Jacques Mézard : Il y a des sujets sur lesquels nous pensons qu'il faut mettre davantage l'accent, et je l'assume. Quand on parle d'augmenter les ventes de logements dans le secteur social, ce n'est pas pour chasser les locataires. Et j'ai toujours mis comme préalable dans les discussions qu'on a pu avoir avec les différents intervenants de préserver les droits des locataires. Mais il fallait trouver les solutions, certainement nouvelles, notamment pour éviter le mitage des copropriétés. J'ai siégé un certain nombre d'années dans l'office public HLM de mon département, et une solution que j'ai évoquée - même si elle ne satisfait pas toutes les associations de locataires - est celle de permettre à des locataires d'accéder à la propriété dans de bonnes conditions. C'est répondre au souhait de certains locataires de devenir propriétaires mais aussi utile pour le monde des bailleurs sociaux, parce que c'est un réel moyen d'apporter de nouveaux financements pour construire de nouveaux logements. Un logement vendu permet d'en construire au moins deux, quand ce n'est pas plus.

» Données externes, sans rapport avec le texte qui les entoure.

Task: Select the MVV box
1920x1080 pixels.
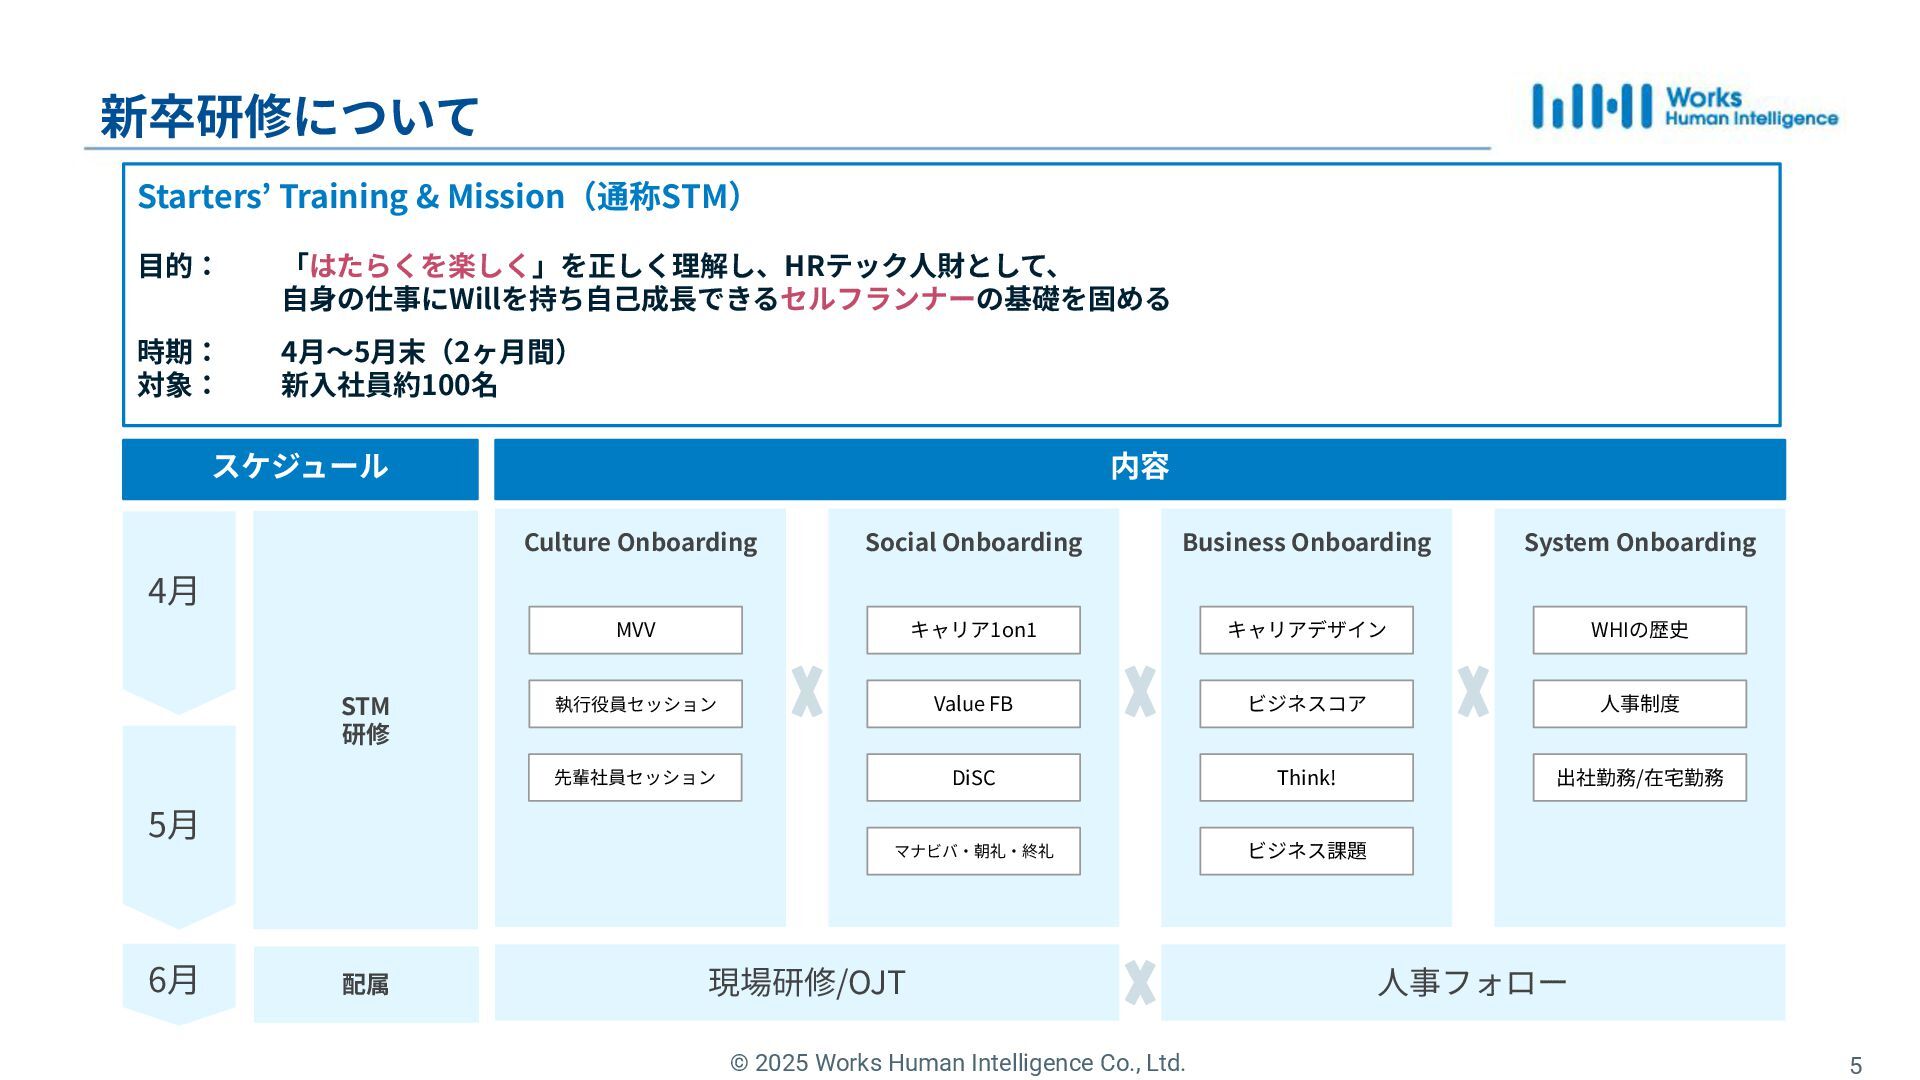Action: [635, 630]
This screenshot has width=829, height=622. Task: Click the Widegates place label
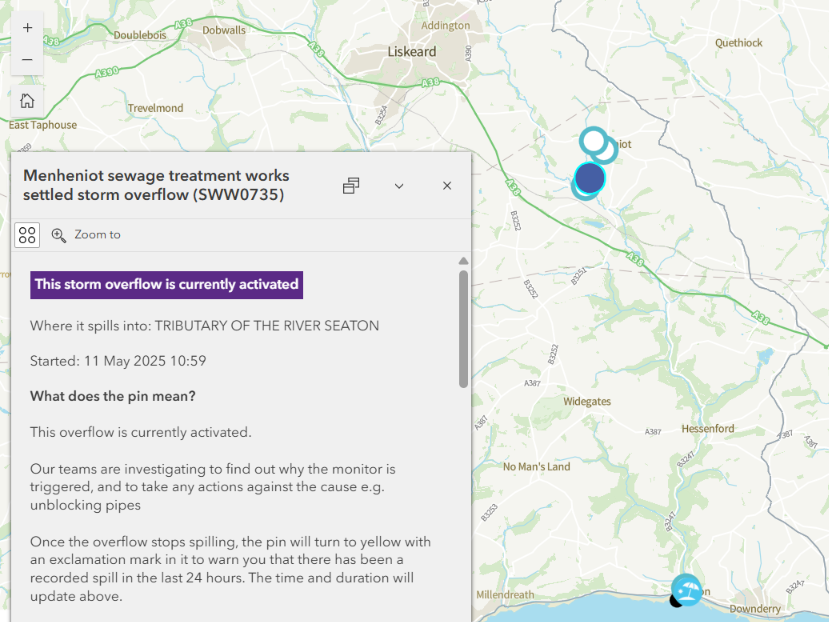586,401
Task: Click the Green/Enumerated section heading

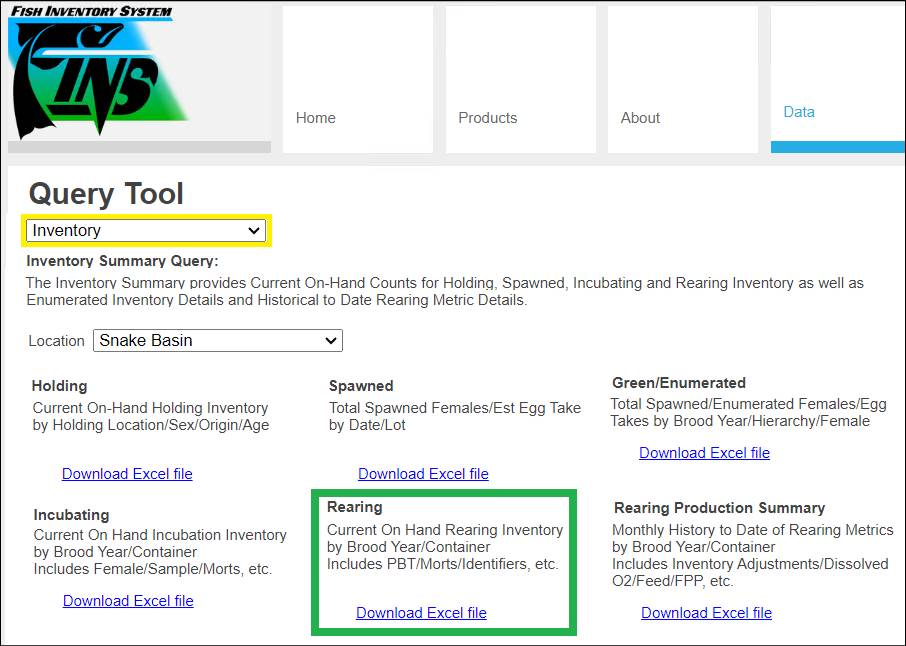Action: (x=679, y=383)
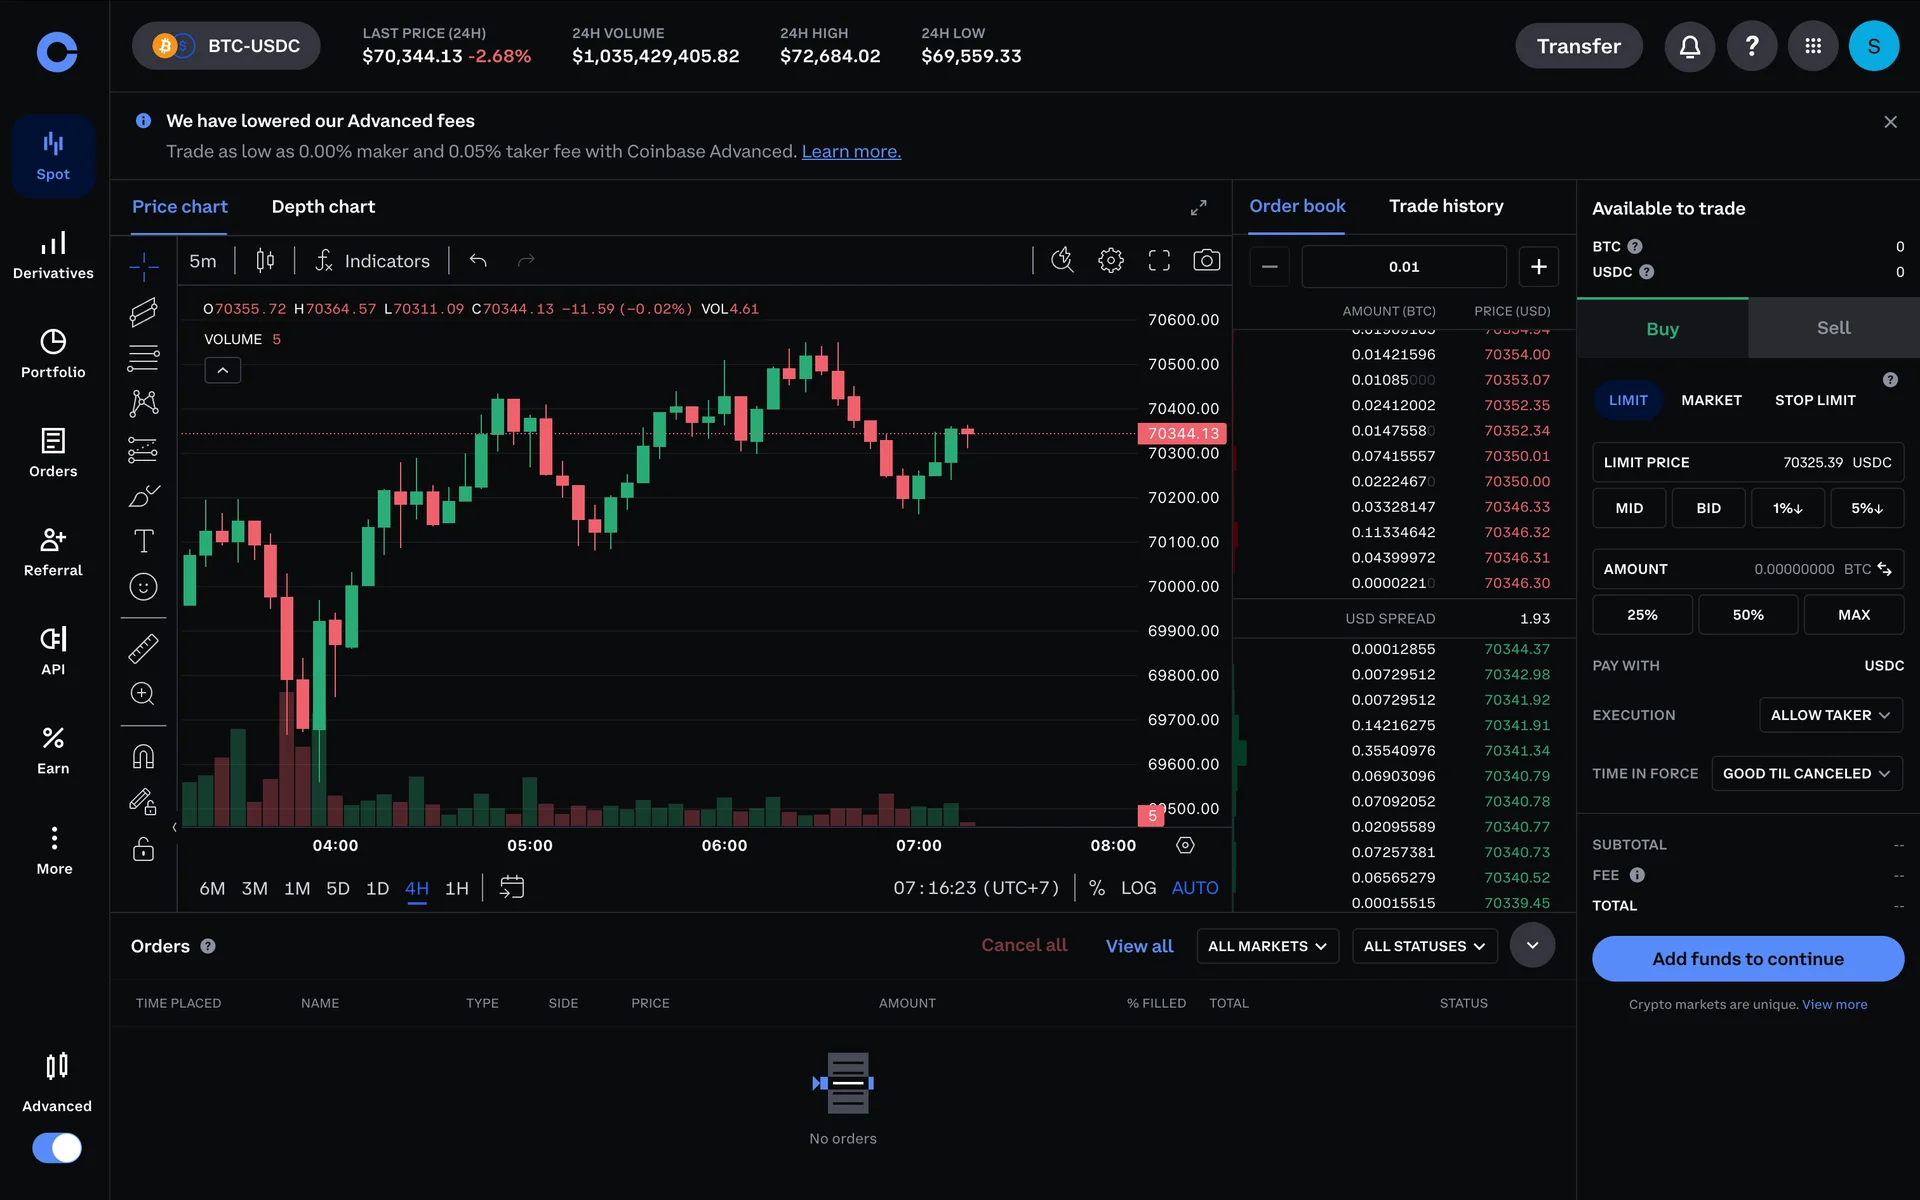Toggle the Advanced mode switch off
The image size is (1920, 1200).
57,1147
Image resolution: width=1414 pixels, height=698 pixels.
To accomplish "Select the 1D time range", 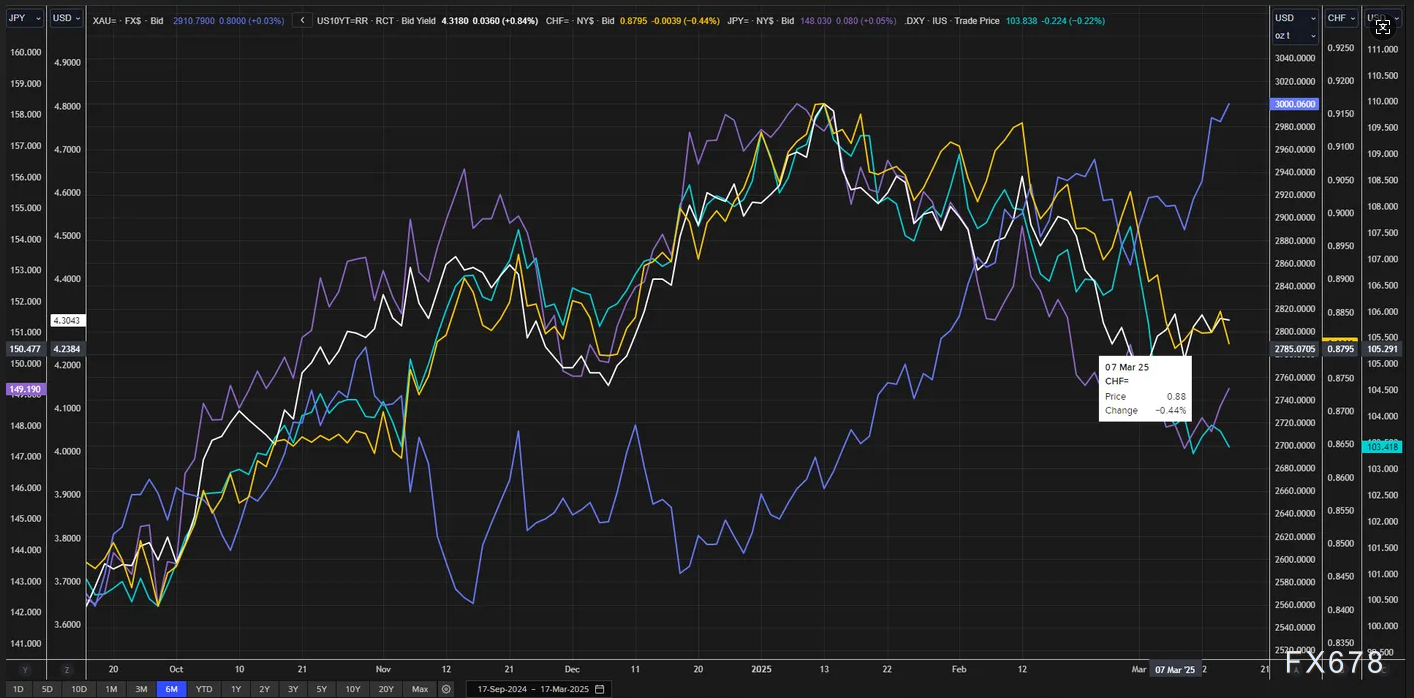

En France, 2% des logements sociaux sont considérés comme pouvant être mis sur le marché et chaque année seulement 0,2% sont vendus. Nous pourrions faire beaucoup mieux, et nous devons faire beaucoup mieux. C'est un moyen d'assurer un financement aux bailleurs sociaux, et c'est un moyen d'assurer un financement d'aide à la pierre. Sur ce volet-là, je pense qu'il ne faut pas s'accrocher à des habitudes et ne pas avoir peur du changement parce que cela relève de l'intérêt général.